→ PROVIDED RECORDS
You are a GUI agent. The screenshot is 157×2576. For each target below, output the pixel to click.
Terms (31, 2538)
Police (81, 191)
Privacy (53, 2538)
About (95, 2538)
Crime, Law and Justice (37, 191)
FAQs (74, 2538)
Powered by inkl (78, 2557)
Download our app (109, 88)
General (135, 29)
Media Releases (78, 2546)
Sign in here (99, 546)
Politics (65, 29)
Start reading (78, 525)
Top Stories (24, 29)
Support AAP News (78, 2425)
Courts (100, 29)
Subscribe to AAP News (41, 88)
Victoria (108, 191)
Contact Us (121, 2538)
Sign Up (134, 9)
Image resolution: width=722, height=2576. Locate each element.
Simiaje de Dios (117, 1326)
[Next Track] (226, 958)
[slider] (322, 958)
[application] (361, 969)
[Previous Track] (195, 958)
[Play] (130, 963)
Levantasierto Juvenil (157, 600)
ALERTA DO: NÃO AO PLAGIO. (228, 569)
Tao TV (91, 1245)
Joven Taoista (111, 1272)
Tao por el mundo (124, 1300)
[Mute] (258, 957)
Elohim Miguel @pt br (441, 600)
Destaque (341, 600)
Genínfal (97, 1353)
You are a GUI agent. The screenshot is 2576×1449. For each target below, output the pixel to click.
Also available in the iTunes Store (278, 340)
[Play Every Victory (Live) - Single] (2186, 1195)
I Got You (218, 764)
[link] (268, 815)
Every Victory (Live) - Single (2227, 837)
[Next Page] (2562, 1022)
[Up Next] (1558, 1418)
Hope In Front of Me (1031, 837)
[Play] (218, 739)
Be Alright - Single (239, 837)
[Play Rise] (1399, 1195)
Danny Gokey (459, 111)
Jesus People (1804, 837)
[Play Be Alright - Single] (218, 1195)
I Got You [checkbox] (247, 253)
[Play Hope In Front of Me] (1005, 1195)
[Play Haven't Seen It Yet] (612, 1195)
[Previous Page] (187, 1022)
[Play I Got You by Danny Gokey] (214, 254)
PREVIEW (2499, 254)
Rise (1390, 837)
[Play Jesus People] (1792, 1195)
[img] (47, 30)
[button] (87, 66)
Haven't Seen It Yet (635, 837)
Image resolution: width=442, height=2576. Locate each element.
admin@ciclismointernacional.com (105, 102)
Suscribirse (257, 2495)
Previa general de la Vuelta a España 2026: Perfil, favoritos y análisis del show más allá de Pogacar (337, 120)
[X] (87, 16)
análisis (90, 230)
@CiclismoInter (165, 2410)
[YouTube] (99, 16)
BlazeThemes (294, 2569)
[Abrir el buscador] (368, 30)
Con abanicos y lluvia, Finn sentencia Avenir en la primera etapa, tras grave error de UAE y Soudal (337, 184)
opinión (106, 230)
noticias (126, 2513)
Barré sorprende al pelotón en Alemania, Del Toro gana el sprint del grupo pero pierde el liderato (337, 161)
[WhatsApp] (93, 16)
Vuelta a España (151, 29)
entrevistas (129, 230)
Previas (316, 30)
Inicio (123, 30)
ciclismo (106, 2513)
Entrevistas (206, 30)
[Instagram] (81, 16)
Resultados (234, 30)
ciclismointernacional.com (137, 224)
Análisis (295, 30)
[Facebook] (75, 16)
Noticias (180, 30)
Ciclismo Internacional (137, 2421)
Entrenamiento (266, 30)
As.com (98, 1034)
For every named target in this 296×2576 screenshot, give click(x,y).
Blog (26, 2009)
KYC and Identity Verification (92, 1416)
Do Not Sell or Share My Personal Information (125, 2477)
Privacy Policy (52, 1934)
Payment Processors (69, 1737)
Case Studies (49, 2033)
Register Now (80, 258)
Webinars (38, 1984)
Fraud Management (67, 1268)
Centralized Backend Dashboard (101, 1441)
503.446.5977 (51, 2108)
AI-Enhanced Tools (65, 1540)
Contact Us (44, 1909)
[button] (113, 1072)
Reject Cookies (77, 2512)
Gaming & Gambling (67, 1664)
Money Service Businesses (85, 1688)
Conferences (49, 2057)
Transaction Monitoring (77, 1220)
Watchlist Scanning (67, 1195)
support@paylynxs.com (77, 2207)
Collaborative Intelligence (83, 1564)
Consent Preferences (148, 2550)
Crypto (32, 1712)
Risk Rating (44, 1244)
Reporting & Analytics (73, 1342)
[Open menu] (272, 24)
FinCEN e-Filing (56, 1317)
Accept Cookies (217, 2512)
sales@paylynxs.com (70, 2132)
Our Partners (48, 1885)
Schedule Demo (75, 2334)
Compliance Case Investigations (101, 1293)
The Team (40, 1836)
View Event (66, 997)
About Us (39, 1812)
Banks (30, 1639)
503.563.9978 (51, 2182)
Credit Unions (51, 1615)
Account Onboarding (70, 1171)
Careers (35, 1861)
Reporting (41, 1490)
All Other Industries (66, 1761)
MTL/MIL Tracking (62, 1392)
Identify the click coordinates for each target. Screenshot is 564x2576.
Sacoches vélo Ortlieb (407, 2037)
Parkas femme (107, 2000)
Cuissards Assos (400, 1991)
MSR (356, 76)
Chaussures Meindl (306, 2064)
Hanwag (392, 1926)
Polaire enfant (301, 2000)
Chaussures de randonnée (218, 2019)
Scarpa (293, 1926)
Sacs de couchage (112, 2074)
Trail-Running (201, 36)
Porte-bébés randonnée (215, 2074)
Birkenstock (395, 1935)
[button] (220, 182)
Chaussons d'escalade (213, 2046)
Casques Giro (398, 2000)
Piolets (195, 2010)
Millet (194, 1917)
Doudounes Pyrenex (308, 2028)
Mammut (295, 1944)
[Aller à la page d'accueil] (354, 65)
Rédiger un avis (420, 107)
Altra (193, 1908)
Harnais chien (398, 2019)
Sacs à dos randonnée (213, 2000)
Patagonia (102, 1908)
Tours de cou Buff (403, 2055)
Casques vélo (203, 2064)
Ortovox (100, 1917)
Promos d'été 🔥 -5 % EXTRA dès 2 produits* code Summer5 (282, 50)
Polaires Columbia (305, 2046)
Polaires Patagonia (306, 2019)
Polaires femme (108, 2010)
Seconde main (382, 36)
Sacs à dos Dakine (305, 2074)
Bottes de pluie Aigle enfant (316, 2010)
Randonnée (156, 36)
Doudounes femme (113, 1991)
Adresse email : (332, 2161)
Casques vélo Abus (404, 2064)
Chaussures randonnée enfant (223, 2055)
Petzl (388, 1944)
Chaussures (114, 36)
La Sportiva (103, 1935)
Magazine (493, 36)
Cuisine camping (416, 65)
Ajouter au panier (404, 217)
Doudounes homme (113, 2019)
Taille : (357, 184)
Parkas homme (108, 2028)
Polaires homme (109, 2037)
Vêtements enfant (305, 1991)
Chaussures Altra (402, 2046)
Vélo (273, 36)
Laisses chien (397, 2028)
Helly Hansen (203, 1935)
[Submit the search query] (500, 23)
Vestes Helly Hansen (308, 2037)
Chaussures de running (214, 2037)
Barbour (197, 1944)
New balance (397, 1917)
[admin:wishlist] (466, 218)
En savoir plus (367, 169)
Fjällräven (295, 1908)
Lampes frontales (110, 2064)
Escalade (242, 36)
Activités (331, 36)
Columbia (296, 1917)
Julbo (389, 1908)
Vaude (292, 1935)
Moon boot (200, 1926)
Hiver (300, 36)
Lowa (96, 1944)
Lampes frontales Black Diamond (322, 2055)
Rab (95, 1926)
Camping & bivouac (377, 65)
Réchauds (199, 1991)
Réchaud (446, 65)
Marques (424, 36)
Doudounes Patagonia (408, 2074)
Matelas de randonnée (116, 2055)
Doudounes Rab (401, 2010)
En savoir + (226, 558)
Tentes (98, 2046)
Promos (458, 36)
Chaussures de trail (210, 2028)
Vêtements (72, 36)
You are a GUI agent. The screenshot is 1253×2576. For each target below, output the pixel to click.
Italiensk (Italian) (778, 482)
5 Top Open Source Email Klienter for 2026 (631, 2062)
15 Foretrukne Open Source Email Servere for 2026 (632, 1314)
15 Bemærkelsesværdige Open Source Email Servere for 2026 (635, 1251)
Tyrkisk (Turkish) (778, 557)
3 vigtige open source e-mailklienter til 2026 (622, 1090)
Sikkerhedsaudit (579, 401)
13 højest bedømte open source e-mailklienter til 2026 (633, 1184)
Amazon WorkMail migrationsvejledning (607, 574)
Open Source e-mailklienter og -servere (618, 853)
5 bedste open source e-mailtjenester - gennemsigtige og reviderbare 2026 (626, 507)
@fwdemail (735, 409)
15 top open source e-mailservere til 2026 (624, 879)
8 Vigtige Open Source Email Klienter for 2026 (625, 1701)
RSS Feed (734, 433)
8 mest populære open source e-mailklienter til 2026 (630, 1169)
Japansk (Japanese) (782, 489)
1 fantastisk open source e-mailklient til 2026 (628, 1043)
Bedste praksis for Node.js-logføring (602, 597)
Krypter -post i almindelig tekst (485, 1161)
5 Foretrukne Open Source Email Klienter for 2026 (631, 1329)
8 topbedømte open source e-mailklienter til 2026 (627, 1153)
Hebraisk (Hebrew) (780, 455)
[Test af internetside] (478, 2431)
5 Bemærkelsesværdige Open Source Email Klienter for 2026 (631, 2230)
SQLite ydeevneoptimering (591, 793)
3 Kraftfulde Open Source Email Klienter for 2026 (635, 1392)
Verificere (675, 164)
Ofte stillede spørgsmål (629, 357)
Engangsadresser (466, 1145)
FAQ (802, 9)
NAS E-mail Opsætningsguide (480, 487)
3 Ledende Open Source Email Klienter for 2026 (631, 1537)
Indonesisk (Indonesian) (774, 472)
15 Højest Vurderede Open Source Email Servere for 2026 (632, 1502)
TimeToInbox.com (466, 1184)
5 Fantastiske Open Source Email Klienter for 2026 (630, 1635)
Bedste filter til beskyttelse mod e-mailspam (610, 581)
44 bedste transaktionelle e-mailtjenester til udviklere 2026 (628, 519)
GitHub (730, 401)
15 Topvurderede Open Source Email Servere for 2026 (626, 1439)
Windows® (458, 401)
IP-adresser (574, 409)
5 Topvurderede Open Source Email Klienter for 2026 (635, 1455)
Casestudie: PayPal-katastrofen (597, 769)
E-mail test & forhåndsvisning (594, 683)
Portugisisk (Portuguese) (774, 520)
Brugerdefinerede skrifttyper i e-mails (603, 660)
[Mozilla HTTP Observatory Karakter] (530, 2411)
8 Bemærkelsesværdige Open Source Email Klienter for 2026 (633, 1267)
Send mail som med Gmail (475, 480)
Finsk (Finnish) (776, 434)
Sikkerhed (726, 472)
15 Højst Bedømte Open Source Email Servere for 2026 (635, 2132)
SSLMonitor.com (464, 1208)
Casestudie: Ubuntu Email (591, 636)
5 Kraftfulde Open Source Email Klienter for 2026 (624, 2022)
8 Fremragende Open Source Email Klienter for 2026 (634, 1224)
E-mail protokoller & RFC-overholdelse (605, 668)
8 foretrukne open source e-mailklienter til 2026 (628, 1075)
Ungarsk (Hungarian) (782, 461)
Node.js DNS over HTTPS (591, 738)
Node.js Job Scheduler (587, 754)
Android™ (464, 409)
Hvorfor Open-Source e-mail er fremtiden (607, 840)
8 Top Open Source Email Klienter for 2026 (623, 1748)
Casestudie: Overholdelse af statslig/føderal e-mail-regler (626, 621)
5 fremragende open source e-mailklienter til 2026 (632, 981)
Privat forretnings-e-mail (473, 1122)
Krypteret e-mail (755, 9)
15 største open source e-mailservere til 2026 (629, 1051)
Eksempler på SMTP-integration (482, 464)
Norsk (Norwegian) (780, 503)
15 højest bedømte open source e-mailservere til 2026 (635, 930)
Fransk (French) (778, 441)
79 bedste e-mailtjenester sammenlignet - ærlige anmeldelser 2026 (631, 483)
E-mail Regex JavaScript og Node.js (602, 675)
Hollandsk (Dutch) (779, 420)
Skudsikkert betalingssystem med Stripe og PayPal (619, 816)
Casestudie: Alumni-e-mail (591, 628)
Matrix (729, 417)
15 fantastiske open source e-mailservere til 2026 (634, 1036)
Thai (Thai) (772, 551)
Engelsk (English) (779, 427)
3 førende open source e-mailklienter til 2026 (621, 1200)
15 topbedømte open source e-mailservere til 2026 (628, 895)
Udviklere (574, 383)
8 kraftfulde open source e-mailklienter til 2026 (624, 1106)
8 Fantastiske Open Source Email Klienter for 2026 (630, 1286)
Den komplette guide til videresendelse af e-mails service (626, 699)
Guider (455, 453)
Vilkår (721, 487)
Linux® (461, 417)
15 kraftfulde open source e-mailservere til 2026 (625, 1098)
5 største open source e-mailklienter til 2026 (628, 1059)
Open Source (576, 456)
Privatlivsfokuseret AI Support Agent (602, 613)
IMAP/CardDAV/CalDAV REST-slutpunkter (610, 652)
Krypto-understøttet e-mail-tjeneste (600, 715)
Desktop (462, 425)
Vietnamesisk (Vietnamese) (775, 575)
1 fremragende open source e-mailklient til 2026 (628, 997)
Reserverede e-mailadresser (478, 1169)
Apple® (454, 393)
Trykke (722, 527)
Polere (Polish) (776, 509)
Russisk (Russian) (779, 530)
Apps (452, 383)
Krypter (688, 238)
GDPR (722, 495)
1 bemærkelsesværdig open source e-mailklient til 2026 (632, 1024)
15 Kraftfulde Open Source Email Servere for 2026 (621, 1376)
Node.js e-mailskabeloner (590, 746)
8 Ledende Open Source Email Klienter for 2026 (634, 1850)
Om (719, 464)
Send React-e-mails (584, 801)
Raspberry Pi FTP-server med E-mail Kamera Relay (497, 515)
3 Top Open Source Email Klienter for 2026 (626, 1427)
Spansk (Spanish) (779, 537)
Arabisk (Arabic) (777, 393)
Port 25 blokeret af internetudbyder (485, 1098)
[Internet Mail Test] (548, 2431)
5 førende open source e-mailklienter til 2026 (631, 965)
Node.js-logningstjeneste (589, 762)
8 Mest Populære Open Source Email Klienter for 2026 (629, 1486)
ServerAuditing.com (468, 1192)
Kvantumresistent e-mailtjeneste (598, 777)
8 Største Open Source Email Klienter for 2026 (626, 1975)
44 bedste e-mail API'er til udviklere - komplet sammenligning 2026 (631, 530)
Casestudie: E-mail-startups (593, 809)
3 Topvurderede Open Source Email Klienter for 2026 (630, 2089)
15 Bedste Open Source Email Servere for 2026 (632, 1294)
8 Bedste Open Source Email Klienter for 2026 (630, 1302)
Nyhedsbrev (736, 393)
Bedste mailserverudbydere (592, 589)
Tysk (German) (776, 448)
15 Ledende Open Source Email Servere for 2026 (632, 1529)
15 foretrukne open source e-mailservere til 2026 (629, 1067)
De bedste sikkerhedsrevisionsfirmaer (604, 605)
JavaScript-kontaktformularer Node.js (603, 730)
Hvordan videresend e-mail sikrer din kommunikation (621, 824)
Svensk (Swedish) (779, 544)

→ DIRECTIONS FOR THIS TASK
Return, unchanged, the run of lines above that opens with the line containing "Apple® (454, 393)" and closes with the line containing "Node.js e-mailskabeloner (590, 746)". Include both.

→ REPLY
Apple® (454, 393)
Trykke (722, 527)
Polere (Polish) (776, 509)
Russisk (Russian) (779, 530)
Apps (452, 383)
Krypter (688, 238)
GDPR (722, 495)
1 bemærkelsesværdig open source e-mailklient til 2026 (632, 1024)
15 Kraftfulde Open Source Email Servere for 2026 (621, 1376)
Node.js e-mailskabeloner (590, 746)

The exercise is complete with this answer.